Saturday, September 8, 2012

Exercise and Hypertension

High Blood Pressure? Lose Weight With Exercise

By , About.com Guide
Updated August 27, 2012
About.com Health's Disease and Condition content is reviewed by our Medical Review Board

If you’ve been diagnosed with high blood pressure, your doctor may have recommended that you lose weight with exercise. But starting an exercise program and trying to lose weight while managing hypertension can be confusing. Use this article as a starting point, along with advice from your physician, to come up with a plan that works for you.

Exercise Benefits for People Who Have High Blood Pressure

One of the greatest benefits of starting an exercise program is weight loss. Losing even a small amount of weight can bring your blood pressure numbers into the normal range. But even if weight loss doesn’t happen right away, just participating in a regular program of moderate exercise can have a positive effect on hypertension.

But the benefits don’t end there. Increasing your physical activity level can also help to decrease your risk of heart disease, prevent type 2 diabetes, reduce stress, decrease your body fat and improve your cholesterol levels. These are all improvements that will boost your overall health profile.

How to Lose Weight Safely

If you’ve been diagnosed with hypertension, be sure to discuss any new fitness program with your doctor. Mary Moon, M.D., a practicing family physician, counsels many of her patients to lose weight. She explains that many of them have high blood pressure along with other conditions including obesity or type 2 diabetes. While a weight loss exercise program may improve these conditions, she explains that it is important to seek specific guidelines.

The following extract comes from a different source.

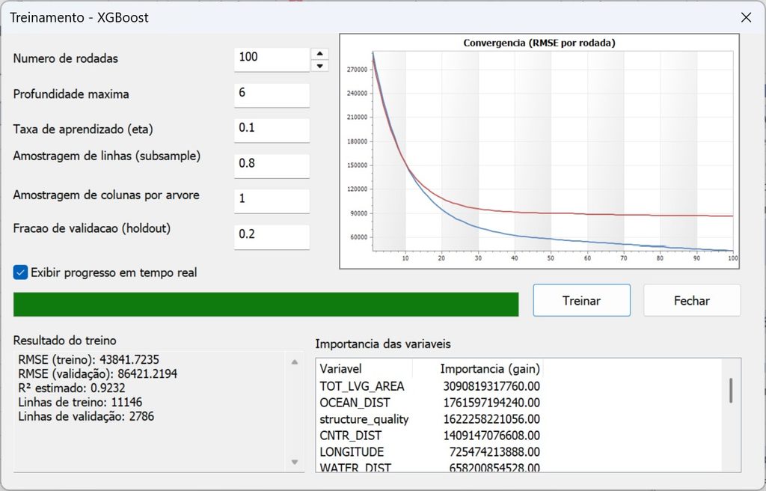Focus Amostragem de colunas por arvore field
The height and width of the screenshot is (491, 766).
(x=272, y=201)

“There is no question that exercise is an essential element that will help normalize blood pressure but individuals need to make sure they are doing the right exercises at the right intensity tailored to their particular exercise level or else it may be dangerous for them.”

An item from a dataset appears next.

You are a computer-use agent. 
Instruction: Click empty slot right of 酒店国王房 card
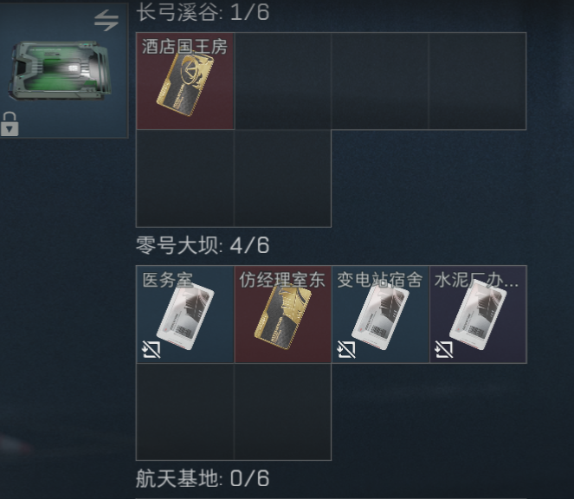click(x=283, y=81)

She recommends that you start off slowly and gradually increase the time and intensity of your workout as your exercise tolerance improves.

Exercise Guidelines for People Who Have High Blood Pressure

When you discuss a weight loss program with your physician, you can use these guidelines as a starting point for setting up goals. Then, tailor a schedule that works for you.
  • The National Heart, Lung and Blood Institute recommends 30 minutes of moderate activity most days of the week for treatment of high blood pressure.

  • The American Heart Association recommends 150 minutes per week or 30 minutes each day (most days of the week) to achieve heart health.

  • The American College of Sport Medicine recommends at least 250 minutes per week of moderate intensity exercise to achieve significant weight loss.
If you are on blood pressure medication, you should also talk to your physician about the best way to monitor your exercise intensity. To lose weight, you want to make sure that you are working at the correct exercise intensity level, but some methods of measuring your level may not be effective if you are on a prescription pill. Heart rate monitors, for example, might not work if your medication keeps your heart beating at a steady rate.

Getting Started with a Program

Whether your goal is to control your high blood pressure, lower your blood pressure or just to prevent hypertension, a weight loss program that includes exercise will help you reach your goals. Get started by talking to your health care team. Then, come up with a plan that you are willing and able to stick to over the long term. 

Sources:
High Blood Pressure. Centers for Disease Control and Prevention. Accessed: August 21, 2012. http://www.cdc.gov/bloodpressure/about.htm
Mary Moon, M.D., Interview. August 21, 2012.
Prevention and Treatment of High Blood Pressure. Title of Page. American Heart Association. Accessed: August 21, 2012. http://www.heart.org/HEARTORG/Conditions/HighBloodPressure/PreventionTreatmentofHighBloodPressure/Prevention-Treatment-of-High-Blood-Pressure_UCM_002054_Article.jsp
Your Guide to Lowering Blood Pressure. National Heart Lung and Blood Institute. Accessed: August 21, 2012. http://www.nhlbi.nih.gov/hbp/bp/bp.htm
American College of Sports Medicine. ACSM Position Stand on Physical Activity and Weight Loss. Accessed: August 21, 2012. http://www.acsm.org/about-acsm/media-room/acsm-in-the-news/2011/08/01/acsm-position-stand-on-physical-activity-and-weight-loss-now-available
  
My Thoughts

I've been lucky!  I've never experienced high blood pressure. But this doesn't mean I shouldn't be careful.  Put the extra pounds and the age factor together - that makes anyone a candidate for hypertension.

30 minutes of moderate activity everyday - that's not asking much, is it?   I think I'd rather push myself to walk or to clean the house instead of making that trip to the drugstore for maintenance medicine.

Just be careful - remember I do not have hypertension.  I do not need to consult a doctor.  If you've already been diagnosed with this medical condition, you should be guided accordingly.